Sources within the party submitted that Eshwarappa is in a “hyper-sensitive” phase of his political career. And a defeat in the upcoming election could push him to a corner in the state’s political arena.
Karnataka unit BJP president B.Y. Vijayendra has already stated that “if Eshwarappa is willing to end his political career in this manner then no one can help him”.
Eshwarappa, a seasoned campaigner, has also seen a series of setbacks in his political career. He was asked to announce his resignation from the Cabinet in connection with the case of the suicide of a contractor in April 2022. Eshwarappa was denied a ticket to contest from the Shivamogga Assembly seat which he represented traditionally. And much to his chagrin, the party allotted a ticket to his close aide Channabasappa, and he got elected.
Eshwarappa, who did not speak a word then and kept toeing the party line has rebelled this time. He has vowed to challenge the supremacy of his ‘friend-turned-foe’, B.S. Yediyurappa, in the party.
“I can’t simply sit and watch one of his sons becoming Union Minister, another becoming BJP state unit president and getting ready for the CM post. The BJP is in the clutches of the Yediyurappa family and I will get the party out of his clutches,” Eshwarappa said.
Eshwarappa’s parents were daily wage earners. Motivated by his mother’s wish to see him ‘doing good in life’, he went on to become one of the prominent politicians of Karnataka.
Eshwarappa was born in Bellary district.
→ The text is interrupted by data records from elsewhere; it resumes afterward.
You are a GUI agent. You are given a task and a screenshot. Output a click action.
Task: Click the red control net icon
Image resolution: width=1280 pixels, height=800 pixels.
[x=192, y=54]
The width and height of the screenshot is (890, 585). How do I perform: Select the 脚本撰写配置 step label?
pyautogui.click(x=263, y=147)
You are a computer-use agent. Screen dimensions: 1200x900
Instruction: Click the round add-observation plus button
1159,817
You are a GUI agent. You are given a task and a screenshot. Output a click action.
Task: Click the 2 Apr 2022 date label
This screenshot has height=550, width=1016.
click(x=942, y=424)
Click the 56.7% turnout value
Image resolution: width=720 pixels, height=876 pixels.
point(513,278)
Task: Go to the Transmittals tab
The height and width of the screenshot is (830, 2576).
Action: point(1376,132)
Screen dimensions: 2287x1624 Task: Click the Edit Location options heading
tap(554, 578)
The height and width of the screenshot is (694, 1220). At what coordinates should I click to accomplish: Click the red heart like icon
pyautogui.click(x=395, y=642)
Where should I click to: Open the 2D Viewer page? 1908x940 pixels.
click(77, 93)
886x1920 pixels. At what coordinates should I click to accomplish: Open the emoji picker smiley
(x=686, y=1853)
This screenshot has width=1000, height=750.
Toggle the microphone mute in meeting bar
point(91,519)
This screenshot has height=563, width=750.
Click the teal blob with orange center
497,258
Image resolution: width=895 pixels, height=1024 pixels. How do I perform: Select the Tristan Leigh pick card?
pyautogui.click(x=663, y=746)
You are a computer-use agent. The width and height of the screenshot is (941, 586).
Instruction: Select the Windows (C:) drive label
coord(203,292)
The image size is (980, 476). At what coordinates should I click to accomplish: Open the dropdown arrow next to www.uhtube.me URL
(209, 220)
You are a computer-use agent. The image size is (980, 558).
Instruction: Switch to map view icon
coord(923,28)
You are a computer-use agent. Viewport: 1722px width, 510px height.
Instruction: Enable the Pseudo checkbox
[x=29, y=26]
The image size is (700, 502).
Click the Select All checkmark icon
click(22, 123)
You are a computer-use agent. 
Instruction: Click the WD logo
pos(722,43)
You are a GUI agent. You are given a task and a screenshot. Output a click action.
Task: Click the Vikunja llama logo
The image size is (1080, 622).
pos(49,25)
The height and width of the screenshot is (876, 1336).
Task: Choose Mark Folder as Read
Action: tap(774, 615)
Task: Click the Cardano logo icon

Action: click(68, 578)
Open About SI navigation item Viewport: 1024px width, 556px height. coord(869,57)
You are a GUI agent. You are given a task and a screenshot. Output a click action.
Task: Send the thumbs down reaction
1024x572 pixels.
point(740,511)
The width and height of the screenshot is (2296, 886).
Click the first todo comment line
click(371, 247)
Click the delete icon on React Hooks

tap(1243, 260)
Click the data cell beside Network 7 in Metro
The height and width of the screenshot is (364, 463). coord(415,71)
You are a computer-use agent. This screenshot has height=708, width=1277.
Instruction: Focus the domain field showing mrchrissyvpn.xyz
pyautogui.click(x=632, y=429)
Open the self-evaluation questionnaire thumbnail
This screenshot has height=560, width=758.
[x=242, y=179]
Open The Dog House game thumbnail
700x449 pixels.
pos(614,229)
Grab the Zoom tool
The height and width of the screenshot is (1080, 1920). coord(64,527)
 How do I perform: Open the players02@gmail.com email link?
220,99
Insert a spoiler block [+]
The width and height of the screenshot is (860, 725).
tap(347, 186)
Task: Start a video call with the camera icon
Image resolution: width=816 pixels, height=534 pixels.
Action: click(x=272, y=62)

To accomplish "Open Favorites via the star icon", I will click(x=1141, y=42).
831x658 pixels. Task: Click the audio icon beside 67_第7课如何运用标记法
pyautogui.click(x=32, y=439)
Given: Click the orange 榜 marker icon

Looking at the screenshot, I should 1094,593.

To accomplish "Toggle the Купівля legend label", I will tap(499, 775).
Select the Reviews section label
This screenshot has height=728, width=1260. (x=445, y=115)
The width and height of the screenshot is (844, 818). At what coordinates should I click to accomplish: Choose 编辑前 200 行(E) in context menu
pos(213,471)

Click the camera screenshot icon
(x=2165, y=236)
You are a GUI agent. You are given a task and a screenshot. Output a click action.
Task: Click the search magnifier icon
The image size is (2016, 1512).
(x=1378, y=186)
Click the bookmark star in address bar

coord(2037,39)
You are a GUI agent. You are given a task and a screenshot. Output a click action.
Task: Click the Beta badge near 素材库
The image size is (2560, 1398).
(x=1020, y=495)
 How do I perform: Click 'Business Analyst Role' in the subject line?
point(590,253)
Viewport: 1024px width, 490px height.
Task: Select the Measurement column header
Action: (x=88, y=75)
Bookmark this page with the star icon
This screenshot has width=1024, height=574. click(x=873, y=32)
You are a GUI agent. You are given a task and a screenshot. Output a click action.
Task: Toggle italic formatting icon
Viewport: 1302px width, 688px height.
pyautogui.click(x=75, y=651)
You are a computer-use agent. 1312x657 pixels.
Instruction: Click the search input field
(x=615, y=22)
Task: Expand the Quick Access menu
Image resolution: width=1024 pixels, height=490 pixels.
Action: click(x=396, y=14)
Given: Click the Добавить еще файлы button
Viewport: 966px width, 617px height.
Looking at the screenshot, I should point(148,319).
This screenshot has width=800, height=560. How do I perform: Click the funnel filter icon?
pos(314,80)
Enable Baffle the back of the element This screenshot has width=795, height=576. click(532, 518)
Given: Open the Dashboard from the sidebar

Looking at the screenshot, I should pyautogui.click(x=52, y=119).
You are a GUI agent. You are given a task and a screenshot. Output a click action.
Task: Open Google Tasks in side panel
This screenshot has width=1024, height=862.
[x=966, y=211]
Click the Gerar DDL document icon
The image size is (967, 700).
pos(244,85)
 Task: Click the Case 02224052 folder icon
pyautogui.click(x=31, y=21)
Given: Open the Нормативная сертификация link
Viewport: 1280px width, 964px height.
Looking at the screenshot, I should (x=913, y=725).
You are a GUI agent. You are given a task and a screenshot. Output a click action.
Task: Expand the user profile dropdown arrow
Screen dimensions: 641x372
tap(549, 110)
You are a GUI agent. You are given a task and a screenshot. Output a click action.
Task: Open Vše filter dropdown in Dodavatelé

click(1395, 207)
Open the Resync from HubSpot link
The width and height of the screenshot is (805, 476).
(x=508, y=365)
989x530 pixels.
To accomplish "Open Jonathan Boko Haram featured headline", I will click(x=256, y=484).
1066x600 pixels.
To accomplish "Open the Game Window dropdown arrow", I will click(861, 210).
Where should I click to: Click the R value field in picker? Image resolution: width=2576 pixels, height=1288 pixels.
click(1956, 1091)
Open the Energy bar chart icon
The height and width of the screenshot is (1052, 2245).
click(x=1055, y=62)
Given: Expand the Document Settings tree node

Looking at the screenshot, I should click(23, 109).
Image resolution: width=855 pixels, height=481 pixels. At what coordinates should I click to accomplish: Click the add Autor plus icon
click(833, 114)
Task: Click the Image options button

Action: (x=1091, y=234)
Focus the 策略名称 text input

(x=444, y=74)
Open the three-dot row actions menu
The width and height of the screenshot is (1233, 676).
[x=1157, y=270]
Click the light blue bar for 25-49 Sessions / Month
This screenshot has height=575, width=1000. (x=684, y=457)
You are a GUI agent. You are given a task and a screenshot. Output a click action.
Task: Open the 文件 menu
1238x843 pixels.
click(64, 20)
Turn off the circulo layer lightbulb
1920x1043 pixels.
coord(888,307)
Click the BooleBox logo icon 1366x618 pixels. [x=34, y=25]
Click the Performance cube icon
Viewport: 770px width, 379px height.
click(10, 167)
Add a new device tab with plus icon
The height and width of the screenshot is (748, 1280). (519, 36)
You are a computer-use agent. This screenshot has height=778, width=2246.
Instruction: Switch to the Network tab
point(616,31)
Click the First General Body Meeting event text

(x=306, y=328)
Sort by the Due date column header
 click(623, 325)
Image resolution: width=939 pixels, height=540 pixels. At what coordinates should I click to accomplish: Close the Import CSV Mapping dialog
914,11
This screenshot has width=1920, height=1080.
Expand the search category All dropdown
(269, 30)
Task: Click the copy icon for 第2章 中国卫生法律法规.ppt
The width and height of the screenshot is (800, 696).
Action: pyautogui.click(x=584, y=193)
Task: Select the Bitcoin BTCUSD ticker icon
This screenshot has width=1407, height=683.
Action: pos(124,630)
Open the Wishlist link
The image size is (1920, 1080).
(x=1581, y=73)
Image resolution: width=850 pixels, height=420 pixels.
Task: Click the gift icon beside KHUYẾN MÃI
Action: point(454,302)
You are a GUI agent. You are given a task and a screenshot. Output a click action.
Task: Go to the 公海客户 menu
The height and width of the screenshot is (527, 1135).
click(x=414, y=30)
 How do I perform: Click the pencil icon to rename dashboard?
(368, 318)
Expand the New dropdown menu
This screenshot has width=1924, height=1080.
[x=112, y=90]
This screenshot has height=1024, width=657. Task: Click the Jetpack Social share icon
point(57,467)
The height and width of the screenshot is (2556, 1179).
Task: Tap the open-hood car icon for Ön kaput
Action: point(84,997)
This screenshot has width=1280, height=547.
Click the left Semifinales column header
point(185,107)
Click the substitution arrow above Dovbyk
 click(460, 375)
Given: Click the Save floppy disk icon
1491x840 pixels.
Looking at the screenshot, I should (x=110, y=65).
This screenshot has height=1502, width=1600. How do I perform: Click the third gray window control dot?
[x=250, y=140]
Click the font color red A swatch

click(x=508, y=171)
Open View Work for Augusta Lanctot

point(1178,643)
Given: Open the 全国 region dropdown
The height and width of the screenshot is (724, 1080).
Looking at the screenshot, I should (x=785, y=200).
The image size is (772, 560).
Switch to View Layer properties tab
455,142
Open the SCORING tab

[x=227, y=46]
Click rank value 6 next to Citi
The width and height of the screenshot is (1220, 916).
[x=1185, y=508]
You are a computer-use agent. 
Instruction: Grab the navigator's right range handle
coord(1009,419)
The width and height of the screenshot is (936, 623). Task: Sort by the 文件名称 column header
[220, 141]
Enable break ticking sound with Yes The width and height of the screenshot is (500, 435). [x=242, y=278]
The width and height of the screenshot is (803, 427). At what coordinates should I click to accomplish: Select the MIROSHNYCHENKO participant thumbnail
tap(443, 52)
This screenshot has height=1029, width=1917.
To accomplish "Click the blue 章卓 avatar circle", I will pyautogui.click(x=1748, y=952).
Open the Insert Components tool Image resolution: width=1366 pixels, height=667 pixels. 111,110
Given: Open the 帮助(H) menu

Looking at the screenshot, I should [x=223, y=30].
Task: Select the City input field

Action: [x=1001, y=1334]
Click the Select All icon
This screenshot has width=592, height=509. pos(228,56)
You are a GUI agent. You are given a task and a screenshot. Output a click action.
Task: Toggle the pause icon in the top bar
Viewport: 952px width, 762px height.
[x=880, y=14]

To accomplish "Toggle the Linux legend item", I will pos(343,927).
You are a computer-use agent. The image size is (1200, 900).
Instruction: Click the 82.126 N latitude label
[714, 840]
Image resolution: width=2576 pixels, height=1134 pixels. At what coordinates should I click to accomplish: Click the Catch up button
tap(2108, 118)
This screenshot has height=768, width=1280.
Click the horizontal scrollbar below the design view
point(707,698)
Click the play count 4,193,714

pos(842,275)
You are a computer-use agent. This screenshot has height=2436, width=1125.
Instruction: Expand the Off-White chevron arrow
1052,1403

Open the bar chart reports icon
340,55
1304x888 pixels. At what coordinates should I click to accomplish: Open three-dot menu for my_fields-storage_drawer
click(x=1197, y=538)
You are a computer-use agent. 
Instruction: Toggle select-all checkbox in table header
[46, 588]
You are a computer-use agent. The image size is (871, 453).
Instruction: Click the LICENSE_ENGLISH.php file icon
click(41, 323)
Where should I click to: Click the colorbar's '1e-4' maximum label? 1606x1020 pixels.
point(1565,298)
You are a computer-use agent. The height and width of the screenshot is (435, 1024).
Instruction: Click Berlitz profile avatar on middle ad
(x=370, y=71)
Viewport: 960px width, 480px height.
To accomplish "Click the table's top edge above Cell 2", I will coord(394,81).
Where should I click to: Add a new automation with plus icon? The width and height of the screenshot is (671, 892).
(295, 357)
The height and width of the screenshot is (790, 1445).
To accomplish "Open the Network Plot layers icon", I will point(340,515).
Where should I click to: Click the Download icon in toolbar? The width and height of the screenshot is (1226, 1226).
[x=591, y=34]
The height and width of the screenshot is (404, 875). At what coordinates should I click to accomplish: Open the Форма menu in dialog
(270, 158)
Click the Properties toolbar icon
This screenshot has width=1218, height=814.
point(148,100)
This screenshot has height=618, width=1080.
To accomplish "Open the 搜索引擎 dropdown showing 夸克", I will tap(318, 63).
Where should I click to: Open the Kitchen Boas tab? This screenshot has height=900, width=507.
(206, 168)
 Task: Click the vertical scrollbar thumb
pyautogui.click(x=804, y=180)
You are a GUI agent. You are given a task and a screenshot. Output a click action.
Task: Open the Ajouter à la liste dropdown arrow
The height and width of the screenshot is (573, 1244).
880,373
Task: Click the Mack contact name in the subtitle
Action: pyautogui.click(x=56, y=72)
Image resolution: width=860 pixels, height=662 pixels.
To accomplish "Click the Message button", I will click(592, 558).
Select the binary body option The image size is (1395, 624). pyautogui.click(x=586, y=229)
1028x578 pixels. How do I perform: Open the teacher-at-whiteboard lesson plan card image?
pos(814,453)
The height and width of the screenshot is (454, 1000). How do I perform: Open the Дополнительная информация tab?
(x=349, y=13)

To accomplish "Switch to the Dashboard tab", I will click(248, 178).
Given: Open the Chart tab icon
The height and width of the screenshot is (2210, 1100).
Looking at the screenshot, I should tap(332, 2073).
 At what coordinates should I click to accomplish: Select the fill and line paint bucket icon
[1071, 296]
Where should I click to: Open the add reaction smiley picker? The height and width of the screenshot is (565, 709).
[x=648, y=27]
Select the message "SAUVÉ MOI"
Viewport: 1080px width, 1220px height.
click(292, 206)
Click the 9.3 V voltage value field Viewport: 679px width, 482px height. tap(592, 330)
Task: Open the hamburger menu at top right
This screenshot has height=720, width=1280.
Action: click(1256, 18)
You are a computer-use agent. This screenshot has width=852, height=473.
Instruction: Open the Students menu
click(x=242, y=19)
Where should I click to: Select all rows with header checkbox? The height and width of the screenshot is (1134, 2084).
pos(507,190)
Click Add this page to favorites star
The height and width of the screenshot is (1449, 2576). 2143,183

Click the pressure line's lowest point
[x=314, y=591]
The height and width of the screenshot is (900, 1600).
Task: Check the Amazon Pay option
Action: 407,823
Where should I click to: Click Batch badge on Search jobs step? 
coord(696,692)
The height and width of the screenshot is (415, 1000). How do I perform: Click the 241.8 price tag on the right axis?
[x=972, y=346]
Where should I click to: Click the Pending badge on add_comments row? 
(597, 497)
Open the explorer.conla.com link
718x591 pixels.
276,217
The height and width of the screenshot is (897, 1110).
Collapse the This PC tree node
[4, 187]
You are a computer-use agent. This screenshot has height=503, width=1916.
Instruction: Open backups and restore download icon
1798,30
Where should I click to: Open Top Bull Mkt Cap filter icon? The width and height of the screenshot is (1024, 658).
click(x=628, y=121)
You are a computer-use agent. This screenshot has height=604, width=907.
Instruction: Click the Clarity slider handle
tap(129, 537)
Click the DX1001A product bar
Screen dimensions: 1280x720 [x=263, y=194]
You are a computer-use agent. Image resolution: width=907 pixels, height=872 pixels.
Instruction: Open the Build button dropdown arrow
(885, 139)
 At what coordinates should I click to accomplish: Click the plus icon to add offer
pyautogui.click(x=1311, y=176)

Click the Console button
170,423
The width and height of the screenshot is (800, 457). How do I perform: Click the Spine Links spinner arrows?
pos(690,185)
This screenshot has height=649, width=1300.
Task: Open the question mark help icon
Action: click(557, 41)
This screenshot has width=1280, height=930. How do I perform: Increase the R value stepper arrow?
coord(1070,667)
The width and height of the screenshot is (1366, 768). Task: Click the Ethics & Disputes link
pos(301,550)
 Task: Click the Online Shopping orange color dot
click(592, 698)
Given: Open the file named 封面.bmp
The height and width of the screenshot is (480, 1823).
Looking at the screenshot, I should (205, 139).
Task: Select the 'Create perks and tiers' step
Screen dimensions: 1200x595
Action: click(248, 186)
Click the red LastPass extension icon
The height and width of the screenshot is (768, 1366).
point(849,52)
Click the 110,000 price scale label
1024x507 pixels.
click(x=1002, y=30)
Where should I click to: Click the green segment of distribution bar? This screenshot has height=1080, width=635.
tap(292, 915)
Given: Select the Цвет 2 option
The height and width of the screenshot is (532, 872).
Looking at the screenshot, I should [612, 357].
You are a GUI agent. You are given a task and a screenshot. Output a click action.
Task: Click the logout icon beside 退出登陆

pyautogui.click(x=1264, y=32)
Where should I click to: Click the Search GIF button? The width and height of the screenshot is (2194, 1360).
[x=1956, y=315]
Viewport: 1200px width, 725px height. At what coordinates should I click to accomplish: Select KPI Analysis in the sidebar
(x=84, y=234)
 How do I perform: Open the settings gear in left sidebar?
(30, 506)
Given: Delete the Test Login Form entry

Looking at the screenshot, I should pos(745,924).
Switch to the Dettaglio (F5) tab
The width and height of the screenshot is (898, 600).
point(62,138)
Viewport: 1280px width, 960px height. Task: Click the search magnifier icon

His father Sharanappa and mother Basamma moved to Shivamogga in the early 1950s. His parents worked as daily wage earners. As a boy, Eshwarappa wanted to join his parents in the work. However, his mother did not allow him, and asked him to focus on education and “earn a good name in the society”.
His mother’s words motivated him to continue his studies, and more so, focus on social work. Later, he was introduced to RSS through Narasimha Murthy Iyengar, a VHP leader from Shivamogga.
Since then, Eshwarappa never turned back in his life.
From a student leader in ABVP, he became city unit president of the BJP in Shivamogga and went on to establish himself as a mass leader by defeating a heavyweight leader, then minister K.H. Srinivas, in the 1989 Karnataka Assembly elections.
To date, he lost only once in elections from the Shivamogga Assembly segment. Eshwarappa became Deputy Chief Minister in the erstwhile Jagadish Shettar-led Cabinet in 2012. He served as the Rural Development and Panchayat Raj Minister in the previous Basavaraj Bommai-led Cabinet.
He was also appointed state unit party president twice.
However, he was also known for controversial remarks throughout his political career.
Seen as a Hindutva leader, his remarks at times drew national attention.
BJP President J.P. Nadda had once advised him to “slow down” for his “hoisting the saffron flag on the Red Fort” remark.